Felizmente, já tinha a mania dos livros, viajava dentro deles, às vezes colava o meu coração ao do protagonista, outras vezes limitava-me a assistir de camarote, envolvida na trama, de binóculos mentais, feliz por poder voltar à história sempre que as páginas se abriam. Fui a fada Oriana, e com ela perdi momentaneamente as asas, fui Natieska, a rapariga que espera durante quatro noites brancas a chegada do seu amor, fui Zezé que chorou quando o Mundo na sua crueldade lhe cortou Minguinho, o seu querido pé de laranja lima. E fui Buck, o corajoso cão salvo por John Thornton em “O apelo da selva”, e a corajosa Kwei-lan que se libertou dos estigmas da China castradora em “Vento do Oriente, vento do Ocidente”. É-me completamente impossível imaginar que pessoa teria sido sem o contributo destes e de outros livros, mesmo que não tivesse escolhido o ofício de escrever romances de amor.
Vivemos num país que foi, na primeira década do milénio, um grande consumidor de livros. O Nobel de Saramago, o rasgo de Lobo Antunes, as epopeias de Miguel Sousa Tavares, o talento e a originalidade narrativa de Mia Couto e de Agualusa seduziram os portugueses. E eu lá no meio, a contar histórias de amor que eram pretexto para retratar o Portugal da minha geração, a Geração X, que viveu a Expo 98, que fazia muitos planos e geria carreiras de sucesso e que nunca imaginou que o Mundo ficasse nas mãos de alguns líderes despenteados e de um de cabelo mais curto que inicia guerras quando lhe apetece. Somos os pais de Geração Y, os Millennials, que desde os cinco anos nos ensinam a reciclar o lixo e desde os dez nos explicam que o Mundo pode mesmo correr mal por causa das vacas, dos parabenos, dos microplásticos, da calota polar do Ártico e da falta de abelhas. Nós olhamos para a vida, eles olham para o Planeta. Para nós, sem planos não existia a felicidade, nem sequer existia a realidade.
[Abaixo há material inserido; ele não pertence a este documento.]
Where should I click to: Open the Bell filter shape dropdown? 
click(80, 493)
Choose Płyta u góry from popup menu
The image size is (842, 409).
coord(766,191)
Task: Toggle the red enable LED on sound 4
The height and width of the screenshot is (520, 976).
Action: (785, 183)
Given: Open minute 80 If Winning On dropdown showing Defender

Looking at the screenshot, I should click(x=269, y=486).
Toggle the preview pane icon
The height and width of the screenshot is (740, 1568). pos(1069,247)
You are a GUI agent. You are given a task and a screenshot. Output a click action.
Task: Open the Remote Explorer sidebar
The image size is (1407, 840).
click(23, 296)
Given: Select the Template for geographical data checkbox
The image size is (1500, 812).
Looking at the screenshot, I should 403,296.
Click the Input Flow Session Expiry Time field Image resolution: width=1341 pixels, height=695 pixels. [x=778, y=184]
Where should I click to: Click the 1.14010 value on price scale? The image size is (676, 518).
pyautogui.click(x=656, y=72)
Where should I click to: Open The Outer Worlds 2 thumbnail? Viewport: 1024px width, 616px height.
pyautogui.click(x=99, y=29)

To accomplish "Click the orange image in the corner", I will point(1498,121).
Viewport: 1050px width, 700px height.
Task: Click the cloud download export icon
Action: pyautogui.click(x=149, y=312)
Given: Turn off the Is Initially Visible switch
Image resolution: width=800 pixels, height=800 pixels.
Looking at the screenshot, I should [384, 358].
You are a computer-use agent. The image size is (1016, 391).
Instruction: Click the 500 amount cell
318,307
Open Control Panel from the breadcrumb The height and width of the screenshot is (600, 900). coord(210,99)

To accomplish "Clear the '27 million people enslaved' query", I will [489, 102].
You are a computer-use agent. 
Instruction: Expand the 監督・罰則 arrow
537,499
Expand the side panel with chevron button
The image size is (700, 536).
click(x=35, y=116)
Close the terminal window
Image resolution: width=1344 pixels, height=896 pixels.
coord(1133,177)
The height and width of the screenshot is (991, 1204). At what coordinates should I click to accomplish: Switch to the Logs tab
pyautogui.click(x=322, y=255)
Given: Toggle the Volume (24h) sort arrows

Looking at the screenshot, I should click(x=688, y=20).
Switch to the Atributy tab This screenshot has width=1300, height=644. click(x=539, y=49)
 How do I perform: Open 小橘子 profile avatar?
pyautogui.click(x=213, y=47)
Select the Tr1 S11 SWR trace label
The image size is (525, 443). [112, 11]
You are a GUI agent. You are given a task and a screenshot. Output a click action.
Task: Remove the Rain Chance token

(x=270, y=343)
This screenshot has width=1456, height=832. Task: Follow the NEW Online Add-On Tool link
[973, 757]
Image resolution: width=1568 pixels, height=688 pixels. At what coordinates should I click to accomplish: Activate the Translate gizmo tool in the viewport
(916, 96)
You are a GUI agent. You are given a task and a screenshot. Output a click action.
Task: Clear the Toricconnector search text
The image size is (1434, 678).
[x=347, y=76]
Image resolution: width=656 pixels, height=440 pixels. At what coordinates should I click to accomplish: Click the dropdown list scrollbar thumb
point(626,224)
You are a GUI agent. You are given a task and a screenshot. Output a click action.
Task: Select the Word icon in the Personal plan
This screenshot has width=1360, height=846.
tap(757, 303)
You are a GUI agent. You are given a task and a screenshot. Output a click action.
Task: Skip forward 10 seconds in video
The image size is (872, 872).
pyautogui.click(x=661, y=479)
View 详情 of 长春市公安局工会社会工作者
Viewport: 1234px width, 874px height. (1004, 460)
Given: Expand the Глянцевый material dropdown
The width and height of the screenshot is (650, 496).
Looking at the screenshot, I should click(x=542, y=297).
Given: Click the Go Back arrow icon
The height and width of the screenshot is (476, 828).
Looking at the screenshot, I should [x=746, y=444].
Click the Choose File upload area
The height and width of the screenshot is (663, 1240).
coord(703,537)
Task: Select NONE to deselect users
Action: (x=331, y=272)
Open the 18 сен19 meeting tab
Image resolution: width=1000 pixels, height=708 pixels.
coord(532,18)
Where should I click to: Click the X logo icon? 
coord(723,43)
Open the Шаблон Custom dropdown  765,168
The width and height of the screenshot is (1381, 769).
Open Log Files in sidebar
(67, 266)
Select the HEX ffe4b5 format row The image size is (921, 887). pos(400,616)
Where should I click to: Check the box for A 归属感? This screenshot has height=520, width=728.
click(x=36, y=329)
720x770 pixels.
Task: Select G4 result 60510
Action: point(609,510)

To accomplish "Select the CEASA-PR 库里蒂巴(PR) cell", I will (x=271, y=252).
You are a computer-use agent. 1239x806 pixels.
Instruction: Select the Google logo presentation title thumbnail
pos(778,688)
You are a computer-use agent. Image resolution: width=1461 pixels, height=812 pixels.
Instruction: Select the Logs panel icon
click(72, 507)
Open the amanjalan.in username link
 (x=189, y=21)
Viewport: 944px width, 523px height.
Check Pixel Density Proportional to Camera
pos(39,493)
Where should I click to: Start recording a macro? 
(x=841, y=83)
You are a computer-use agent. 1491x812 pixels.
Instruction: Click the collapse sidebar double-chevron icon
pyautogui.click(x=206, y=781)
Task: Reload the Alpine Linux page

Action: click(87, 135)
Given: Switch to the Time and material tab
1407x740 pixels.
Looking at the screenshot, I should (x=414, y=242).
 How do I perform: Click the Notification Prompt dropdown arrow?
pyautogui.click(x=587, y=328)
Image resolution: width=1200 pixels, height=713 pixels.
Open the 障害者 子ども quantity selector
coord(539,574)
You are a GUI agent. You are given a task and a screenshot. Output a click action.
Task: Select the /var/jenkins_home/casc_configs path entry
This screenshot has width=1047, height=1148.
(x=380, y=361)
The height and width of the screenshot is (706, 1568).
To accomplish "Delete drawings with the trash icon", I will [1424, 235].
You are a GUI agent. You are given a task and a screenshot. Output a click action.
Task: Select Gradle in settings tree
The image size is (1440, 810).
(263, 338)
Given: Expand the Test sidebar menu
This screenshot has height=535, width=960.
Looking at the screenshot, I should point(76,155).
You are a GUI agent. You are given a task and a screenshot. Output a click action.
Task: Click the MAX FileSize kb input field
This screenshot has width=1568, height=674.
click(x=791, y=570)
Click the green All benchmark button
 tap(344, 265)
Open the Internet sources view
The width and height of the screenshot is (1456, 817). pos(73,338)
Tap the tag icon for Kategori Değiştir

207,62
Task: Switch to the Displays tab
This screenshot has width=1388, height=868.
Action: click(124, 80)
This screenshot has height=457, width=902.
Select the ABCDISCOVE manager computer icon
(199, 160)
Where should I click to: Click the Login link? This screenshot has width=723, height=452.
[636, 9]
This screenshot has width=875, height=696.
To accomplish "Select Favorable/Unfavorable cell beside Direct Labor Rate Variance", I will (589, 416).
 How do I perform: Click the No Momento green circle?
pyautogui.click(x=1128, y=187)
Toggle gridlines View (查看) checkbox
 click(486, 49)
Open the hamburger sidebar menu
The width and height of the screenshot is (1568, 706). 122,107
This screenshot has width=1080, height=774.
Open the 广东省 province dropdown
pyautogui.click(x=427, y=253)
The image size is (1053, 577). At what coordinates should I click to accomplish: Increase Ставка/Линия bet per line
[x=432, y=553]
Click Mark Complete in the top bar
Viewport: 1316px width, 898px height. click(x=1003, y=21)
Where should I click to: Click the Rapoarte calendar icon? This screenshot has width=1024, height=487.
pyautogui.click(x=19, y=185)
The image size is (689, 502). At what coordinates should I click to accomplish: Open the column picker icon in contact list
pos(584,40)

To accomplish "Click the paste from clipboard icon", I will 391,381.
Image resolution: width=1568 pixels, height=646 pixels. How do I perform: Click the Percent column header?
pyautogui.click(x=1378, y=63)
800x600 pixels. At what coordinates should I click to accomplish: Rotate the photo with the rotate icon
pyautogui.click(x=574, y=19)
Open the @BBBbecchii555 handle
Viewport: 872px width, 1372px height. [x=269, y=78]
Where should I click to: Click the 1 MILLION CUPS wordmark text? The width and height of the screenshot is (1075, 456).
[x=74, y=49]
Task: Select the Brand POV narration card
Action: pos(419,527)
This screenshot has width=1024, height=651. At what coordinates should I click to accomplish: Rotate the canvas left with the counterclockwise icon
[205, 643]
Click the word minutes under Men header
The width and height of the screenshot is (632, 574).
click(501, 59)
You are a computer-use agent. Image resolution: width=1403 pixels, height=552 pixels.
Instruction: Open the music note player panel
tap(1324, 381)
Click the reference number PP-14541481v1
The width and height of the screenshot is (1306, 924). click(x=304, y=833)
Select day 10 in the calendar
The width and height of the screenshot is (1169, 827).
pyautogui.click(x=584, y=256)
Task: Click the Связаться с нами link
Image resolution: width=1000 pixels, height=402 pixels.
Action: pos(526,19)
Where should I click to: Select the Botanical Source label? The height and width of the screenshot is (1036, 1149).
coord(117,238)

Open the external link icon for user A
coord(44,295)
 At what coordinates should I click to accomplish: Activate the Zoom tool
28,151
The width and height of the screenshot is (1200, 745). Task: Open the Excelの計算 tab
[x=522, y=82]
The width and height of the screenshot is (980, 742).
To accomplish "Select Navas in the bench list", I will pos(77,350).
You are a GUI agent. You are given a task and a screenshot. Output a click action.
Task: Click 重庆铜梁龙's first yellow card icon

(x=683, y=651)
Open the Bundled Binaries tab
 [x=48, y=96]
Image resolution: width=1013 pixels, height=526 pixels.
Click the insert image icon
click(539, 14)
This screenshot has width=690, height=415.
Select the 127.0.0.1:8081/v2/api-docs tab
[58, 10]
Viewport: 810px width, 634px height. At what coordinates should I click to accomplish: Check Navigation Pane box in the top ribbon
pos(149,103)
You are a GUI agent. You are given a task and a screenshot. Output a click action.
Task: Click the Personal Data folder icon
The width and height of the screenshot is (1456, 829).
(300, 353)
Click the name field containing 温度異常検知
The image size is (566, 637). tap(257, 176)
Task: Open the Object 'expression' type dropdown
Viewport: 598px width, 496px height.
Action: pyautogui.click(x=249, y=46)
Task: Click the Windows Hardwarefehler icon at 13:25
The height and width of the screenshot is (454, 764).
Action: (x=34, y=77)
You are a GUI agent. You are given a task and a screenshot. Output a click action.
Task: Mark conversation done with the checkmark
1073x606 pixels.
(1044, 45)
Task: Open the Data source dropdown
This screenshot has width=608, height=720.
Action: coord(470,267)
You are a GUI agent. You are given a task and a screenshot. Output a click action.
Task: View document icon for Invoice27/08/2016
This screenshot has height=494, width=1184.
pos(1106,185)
E líamos, porque não podíamos assistir a temporadas seguidas de uma série a não ser que comprássemos a coleção completa em DVD, porque os telemóveis só serviam para telefonar e para enviar SMS, porque não existiam redes sociais para nos roubarem anos à vida.

Mas nem tudo está perdido. Não, se reflorestarmos o Planeta e se habituarmos os nossos filhos a ler. É mais fácil do que parece. A esmagadora maioria das crianças que conheço a quem os pais leram livros mantém esse prazer. Apanharam o bicho da leitura e não abdicam dele. Temos essa obrigação, por eles e para eles, de não desistir dos livros, porque os livros servem para muita coisa, mas sobretudo para que a alma nunca seque e o coração nunca deixe de bater mais depressa, mesmo sem a certeza de que um amor feliz vai rodar a chave da porta ao final do dia.

Quem nunca chorou com um livro não sabe o que é o amor. E o amor à vida também começa pelo amor aos livros.